Global News first reported that Statistics Canada is attempting to compel nine financial institutions to hand over the transaction data of 500,000 customers and has already collected 15 years’ worth of information from credit bureau TransUnion of Canada, which could have data from millions of Canadians.
Neither Statistics Canada nor TransUnion would say how many Canadians would have seen their credit history shared.
The head of Statistics Canada, Chief Statistician Anil Arora, defended the agency’s plans to obtain detailed banking records, but is calling in the federal privacy commissioner get a second opinion on how to move forward.
“Do Canadians have a right to debate this issue? Absolutely they have a right,” Arora told Global News. “But I think we need to make sure that in that process, we don’t become a casualty in not being able to serve the needs of Canadians today or into the future.”
Arora said Statistics Canada has been working to find new ways of capturing better economic and social data as fewer Canadians have filled out their traditional surveys. He assured Canadians that the information collected will be anonymized, meaning that once the data is obtained, “we take off your name, take off anything that can identify you.”
“The way for us to be able to give timely information is we have to go to where Canadians interact today,” Arora said. “Nearly 80 per cent of all our transactions today are done electronically.

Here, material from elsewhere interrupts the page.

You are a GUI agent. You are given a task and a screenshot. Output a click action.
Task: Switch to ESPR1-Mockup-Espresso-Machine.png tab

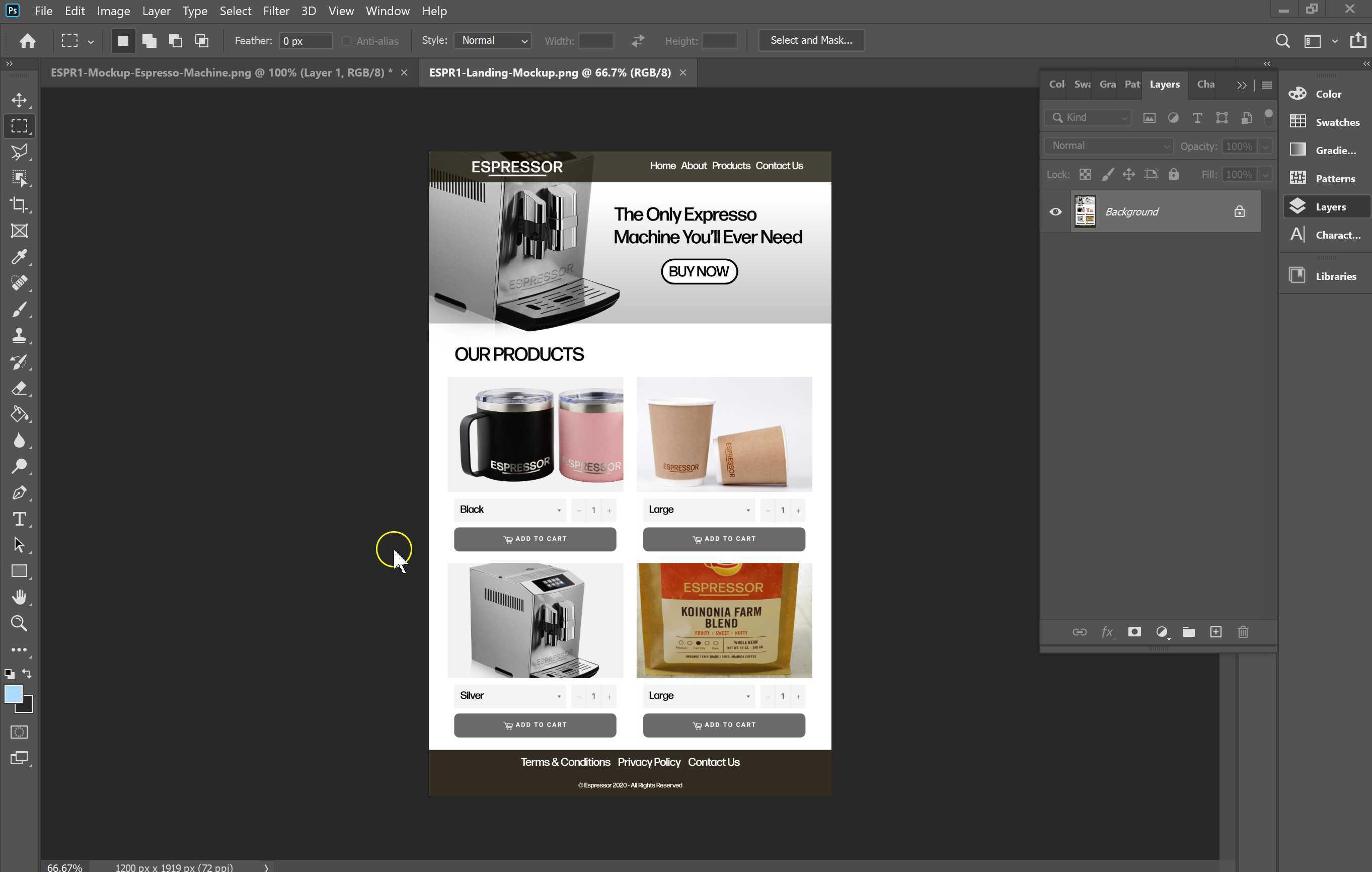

“We’re not interested in your specific transaction or how much you sent to your mom, that’s none of our interest. What we are looking at is, to what degree are Canadians leveraged?”
Arora also pointed to Section 13 of the Statistics Act, which grants the Chief Statistician access to “any documents or records that are maintained in any department or in any municipal office, corporation, business or organization.”
However, Scazza strongly disagrees and says the Statistics Act was written before the internet existed and needs to be updated.
“It was drafted in an analogue age. It’s talking about the requirement of organizations to provide documents and records,” she said. “They’ve just read it as now including digital documents or records.
“The analogue world had inherent limitations on what could be achieved by something like this. I mean, there is only so much paper you could transfer,” she said. “Data breaches are a significant and realistic concern.”
Ann Cavoukian, Ontario’s former privacy commissioner, said Canadians are left with few concrete options to determine if Statistics Canada is attempting to gather your financial data.
She advised people to contact their banks directly to demand to be notified, but they aren’t required to respond.
“Ask them that at the very least you want to be notified,” Cavoukian said. “Banks want to keep your business.”
Global News contacted Canada’s five largest banks — TD, CIBC, RBC, BMO and Scotiabank — who all confirmed that no client information has been shared with Statistics Canada.
A last resort to determine if Statistics Canada has your banking data is to file a freedom of information request (FOI) under Canada’s Privacy Act.
Global previously reported on Toronto-based privacy expert Peter Hope-Tindall, who discovered Statistics Canada had retrieved his credit report from TransUnion.
Statistics Canada said the credit information it obtained is aggregated and used for statistical purposes only. It also said all personal identifiers are stripped from its database.
When Hope-Tindall filed an FOI request to have Statistics Canada divulge any information it had about him, he learned the agency had all the personal identifiers he was told had been stripped out of its database.
Privacy Commissioner Daniel Therrien announced Wednesday his office is launching an investigation after receiving complaints from the public and will be seeking details regarding the information requests the agency has made to various industry sectors.
Therrien’s office has said it’s previously consulted with StatCan on the privacy implications related to data collection and a summary was included in the Commissioner’s 2017-18 annual report.
Meanwhile, Conservative MPs hammered the Liberal government in the House of Commons this week for allowing the agency to create “Big Brother on steroids” and called for Prime Minister Justin Trudeau to halt the project.
Trudeau has said the initiative is required to create better public policy and accused the Conservatives of a “war on data and science.”